>>>>>

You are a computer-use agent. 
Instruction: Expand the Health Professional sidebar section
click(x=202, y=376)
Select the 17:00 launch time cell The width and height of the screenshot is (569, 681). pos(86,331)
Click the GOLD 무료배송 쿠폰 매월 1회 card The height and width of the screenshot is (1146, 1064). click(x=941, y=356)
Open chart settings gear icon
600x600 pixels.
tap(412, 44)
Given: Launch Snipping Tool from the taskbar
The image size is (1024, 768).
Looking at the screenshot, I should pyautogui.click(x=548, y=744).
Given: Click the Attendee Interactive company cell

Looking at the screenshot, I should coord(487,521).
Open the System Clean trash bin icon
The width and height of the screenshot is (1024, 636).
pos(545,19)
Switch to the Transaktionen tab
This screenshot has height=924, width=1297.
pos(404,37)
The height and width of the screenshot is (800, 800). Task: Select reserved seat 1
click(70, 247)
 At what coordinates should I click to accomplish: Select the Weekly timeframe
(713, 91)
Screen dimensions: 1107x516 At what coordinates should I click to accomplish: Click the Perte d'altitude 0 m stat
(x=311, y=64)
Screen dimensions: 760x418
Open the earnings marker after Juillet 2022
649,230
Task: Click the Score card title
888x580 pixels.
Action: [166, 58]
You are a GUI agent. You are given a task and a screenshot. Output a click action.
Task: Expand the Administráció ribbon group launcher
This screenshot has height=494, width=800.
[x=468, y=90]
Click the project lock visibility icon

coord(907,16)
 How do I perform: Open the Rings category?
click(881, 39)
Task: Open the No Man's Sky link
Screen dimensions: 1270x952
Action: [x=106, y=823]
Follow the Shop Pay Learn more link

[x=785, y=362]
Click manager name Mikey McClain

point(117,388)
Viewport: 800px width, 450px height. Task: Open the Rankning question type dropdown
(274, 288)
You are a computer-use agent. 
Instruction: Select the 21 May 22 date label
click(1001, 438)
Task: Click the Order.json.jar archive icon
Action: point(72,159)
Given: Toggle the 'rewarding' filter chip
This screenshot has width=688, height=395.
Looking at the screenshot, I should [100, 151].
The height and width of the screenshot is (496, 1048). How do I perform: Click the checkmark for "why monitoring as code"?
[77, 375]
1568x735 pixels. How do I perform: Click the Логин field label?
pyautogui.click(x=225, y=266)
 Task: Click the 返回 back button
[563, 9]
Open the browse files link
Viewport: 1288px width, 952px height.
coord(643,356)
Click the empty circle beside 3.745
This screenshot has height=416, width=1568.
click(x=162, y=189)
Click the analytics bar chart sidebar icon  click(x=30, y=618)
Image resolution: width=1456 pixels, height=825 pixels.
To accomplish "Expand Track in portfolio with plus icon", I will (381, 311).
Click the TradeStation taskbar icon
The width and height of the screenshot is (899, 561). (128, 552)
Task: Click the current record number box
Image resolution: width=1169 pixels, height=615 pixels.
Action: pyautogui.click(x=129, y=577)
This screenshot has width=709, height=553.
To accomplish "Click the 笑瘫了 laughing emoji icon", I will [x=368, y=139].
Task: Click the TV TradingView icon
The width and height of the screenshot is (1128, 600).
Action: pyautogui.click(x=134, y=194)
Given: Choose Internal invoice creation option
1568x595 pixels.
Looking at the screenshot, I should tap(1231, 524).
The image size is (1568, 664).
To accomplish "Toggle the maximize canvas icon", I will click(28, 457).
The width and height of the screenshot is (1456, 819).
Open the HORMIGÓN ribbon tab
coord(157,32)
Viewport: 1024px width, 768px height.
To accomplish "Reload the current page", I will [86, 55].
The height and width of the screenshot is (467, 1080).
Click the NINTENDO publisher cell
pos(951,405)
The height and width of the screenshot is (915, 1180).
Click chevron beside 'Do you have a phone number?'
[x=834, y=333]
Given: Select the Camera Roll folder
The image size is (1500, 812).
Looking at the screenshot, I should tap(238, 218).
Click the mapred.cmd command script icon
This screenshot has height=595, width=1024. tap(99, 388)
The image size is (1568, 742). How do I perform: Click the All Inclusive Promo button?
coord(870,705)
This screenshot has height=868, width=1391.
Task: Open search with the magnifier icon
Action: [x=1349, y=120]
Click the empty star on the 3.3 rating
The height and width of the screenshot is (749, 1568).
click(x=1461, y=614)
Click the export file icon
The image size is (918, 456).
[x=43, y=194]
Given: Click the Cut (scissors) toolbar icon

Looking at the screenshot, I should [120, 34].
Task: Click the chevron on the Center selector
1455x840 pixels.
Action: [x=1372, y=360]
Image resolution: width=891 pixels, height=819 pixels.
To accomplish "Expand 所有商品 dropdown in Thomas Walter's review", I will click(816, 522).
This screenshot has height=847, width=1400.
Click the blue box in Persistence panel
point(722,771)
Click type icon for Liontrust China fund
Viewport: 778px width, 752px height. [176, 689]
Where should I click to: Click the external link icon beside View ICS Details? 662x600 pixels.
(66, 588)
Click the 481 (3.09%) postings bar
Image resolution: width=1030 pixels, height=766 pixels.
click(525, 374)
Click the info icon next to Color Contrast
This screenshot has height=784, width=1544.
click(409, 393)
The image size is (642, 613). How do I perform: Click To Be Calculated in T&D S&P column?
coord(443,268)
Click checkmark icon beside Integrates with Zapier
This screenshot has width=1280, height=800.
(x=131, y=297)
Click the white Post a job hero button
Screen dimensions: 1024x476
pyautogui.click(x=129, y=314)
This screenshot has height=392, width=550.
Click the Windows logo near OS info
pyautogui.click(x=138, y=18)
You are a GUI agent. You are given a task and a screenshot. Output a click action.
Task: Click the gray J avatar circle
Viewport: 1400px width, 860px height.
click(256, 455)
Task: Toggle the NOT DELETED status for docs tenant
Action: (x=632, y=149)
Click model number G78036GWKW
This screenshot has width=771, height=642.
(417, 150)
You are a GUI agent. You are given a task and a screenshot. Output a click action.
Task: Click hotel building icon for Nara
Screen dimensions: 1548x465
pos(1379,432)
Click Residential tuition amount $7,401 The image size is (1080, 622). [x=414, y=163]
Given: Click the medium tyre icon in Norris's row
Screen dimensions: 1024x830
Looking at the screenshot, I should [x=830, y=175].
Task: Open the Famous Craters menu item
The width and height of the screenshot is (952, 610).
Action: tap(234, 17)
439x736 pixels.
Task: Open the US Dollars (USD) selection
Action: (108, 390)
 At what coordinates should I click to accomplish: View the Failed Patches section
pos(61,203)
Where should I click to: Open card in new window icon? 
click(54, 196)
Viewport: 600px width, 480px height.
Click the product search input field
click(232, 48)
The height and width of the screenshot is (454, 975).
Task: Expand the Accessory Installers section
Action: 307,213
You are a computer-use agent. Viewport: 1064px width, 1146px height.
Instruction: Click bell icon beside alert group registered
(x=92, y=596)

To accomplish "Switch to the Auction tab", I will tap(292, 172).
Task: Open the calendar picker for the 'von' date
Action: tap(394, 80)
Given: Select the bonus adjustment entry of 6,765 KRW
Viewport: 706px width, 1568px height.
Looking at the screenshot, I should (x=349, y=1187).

<<<<<

▸ REQUIRED ACTION
Nothing is to be left out; reproduce each record exactly.

▸ WORKED SOLUTION
You are a computer-use agent. 
Instruction: Expand the Health Professional sidebar section
click(x=202, y=376)
Select the 17:00 launch time cell The width and height of the screenshot is (569, 681). pos(86,331)
Click the GOLD 무료배송 쿠폰 매월 1회 card The height and width of the screenshot is (1146, 1064). click(x=941, y=356)
Open chart settings gear icon
600x600 pixels.
tap(412, 44)
Given: Launch Snipping Tool from the taskbar
The image size is (1024, 768).
Looking at the screenshot, I should pyautogui.click(x=548, y=744).
Given: Click the Attendee Interactive company cell

Looking at the screenshot, I should coord(487,521).
Open the System Clean trash bin icon
The width and height of the screenshot is (1024, 636).
pos(545,19)
Switch to the Transaktionen tab
This screenshot has height=924, width=1297.
pos(404,37)
The height and width of the screenshot is (800, 800). Task: Select reserved seat 1
click(70, 247)
 At what coordinates should I click to accomplish: Select the Weekly timeframe
(713, 91)
Screen dimensions: 1107x516 At what coordinates should I click to accomplish: Click the Perte d'altitude 0 m stat
(x=311, y=64)
Screen dimensions: 760x418
Open the earnings marker after Juillet 2022
649,230
Task: Click the Score card title
888x580 pixels.
Action: [166, 58]
You are a GUI agent. You are given a task and a screenshot. Output a click action.
Task: Expand the Administráció ribbon group launcher
This screenshot has height=494, width=800.
[x=468, y=90]
Click the project lock visibility icon

coord(907,16)
 How do I perform: Open the Rings category?
click(881, 39)
Task: Open the No Man's Sky link
Screen dimensions: 1270x952
Action: [x=106, y=823]
Follow the Shop Pay Learn more link

[x=785, y=362]
Click manager name Mikey McClain

point(117,388)
Viewport: 800px width, 450px height. Task: Open the Rankning question type dropdown
(274, 288)
You are a computer-use agent. 
Instruction: Select the 21 May 22 date label
click(1001, 438)
Task: Click the Order.json.jar archive icon
Action: point(72,159)
Given: Toggle the 'rewarding' filter chip
This screenshot has width=688, height=395.
Looking at the screenshot, I should [100, 151].
The height and width of the screenshot is (496, 1048). How do I perform: Click the checkmark for "why monitoring as code"?
[77, 375]
1568x735 pixels. How do I perform: Click the Логин field label?
pyautogui.click(x=225, y=266)
 Task: Click the 返回 back button
[563, 9]
Open the browse files link
Viewport: 1288px width, 952px height.
coord(643,356)
Click the empty circle beside 3.745
This screenshot has height=416, width=1568.
click(x=162, y=189)
Click the analytics bar chart sidebar icon  click(x=30, y=618)
Image resolution: width=1456 pixels, height=825 pixels.
To accomplish "Expand Track in portfolio with plus icon", I will (381, 311).
Click the TradeStation taskbar icon
The width and height of the screenshot is (899, 561). (128, 552)
Task: Click the current record number box
Image resolution: width=1169 pixels, height=615 pixels.
Action: pyautogui.click(x=129, y=577)
This screenshot has width=709, height=553.
To accomplish "Click the 笑瘫了 laughing emoji icon", I will [x=368, y=139].
Task: Click the TV TradingView icon
The width and height of the screenshot is (1128, 600).
Action: pyautogui.click(x=134, y=194)
Given: Choose Internal invoice creation option
1568x595 pixels.
Looking at the screenshot, I should tap(1231, 524).
The image size is (1568, 664).
To accomplish "Toggle the maximize canvas icon", I will click(28, 457).
The width and height of the screenshot is (1456, 819).
Open the HORMIGÓN ribbon tab
coord(157,32)
Viewport: 1024px width, 768px height.
To accomplish "Reload the current page", I will [86, 55].
The height and width of the screenshot is (467, 1080).
Click the NINTENDO publisher cell
pos(951,405)
The height and width of the screenshot is (915, 1180).
Click chevron beside 'Do you have a phone number?'
[x=834, y=333]
Given: Select the Camera Roll folder
The image size is (1500, 812).
Looking at the screenshot, I should tap(238, 218).
Click the mapred.cmd command script icon
This screenshot has height=595, width=1024. tap(99, 388)
The image size is (1568, 742). How do I perform: Click the All Inclusive Promo button?
coord(870,705)
This screenshot has height=868, width=1391.
Task: Open search with the magnifier icon
Action: [x=1349, y=120]
Click the empty star on the 3.3 rating
The height and width of the screenshot is (749, 1568).
click(x=1461, y=614)
Click the export file icon
The image size is (918, 456).
[x=43, y=194]
Given: Click the Cut (scissors) toolbar icon

Looking at the screenshot, I should [120, 34].
Task: Click the chevron on the Center selector
1455x840 pixels.
Action: [x=1372, y=360]
Image resolution: width=891 pixels, height=819 pixels.
To accomplish "Expand 所有商品 dropdown in Thomas Walter's review", I will click(816, 522).
This screenshot has height=847, width=1400.
Click the blue box in Persistence panel
point(722,771)
Click type icon for Liontrust China fund
Viewport: 778px width, 752px height. [176, 689]
Where should I click to: Click the external link icon beside View ICS Details? 662x600 pixels.
(66, 588)
Click the 481 (3.09%) postings bar
Image resolution: width=1030 pixels, height=766 pixels.
click(525, 374)
Click the info icon next to Color Contrast
This screenshot has height=784, width=1544.
click(409, 393)
The image size is (642, 613). How do I perform: Click To Be Calculated in T&D S&P column?
coord(443,268)
Click checkmark icon beside Integrates with Zapier
This screenshot has width=1280, height=800.
(x=131, y=297)
Click the white Post a job hero button
Screen dimensions: 1024x476
pyautogui.click(x=129, y=314)
This screenshot has height=392, width=550.
Click the Windows logo near OS info
pyautogui.click(x=138, y=18)
You are a GUI agent. You are given a task and a screenshot. Output a click action.
Task: Click the gray J avatar circle
Viewport: 1400px width, 860px height.
click(256, 455)
Task: Toggle the NOT DELETED status for docs tenant
Action: (x=632, y=149)
Click model number G78036GWKW
This screenshot has width=771, height=642.
(417, 150)
You are a GUI agent. You are given a task and a screenshot. Output a click action.
Task: Click hotel building icon for Nara
Screen dimensions: 1548x465
pos(1379,432)
Click Residential tuition amount $7,401 The image size is (1080, 622). [x=414, y=163]
Given: Click the medium tyre icon in Norris's row
Screen dimensions: 1024x830
Looking at the screenshot, I should [x=830, y=175].
Task: Open the Famous Craters menu item
The width and height of the screenshot is (952, 610).
Action: tap(234, 17)
439x736 pixels.
Task: Open the US Dollars (USD) selection
Action: (108, 390)
 At what coordinates should I click to accomplish: View the Failed Patches section
pos(61,203)
Where should I click to: Open card in new window icon? 
click(54, 196)
Viewport: 600px width, 480px height.
Click the product search input field
click(232, 48)
The height and width of the screenshot is (454, 975).
Task: Expand the Accessory Installers section
Action: 307,213
You are a computer-use agent. Viewport: 1064px width, 1146px height.
Instruction: Click bell icon beside alert group registered
(x=92, y=596)

To accomplish "Switch to the Auction tab", I will tap(292, 172).
Task: Open the calendar picker for the 'von' date
Action: tap(394, 80)
Given: Select the bonus adjustment entry of 6,765 KRW
Viewport: 706px width, 1568px height.
Looking at the screenshot, I should (x=349, y=1187).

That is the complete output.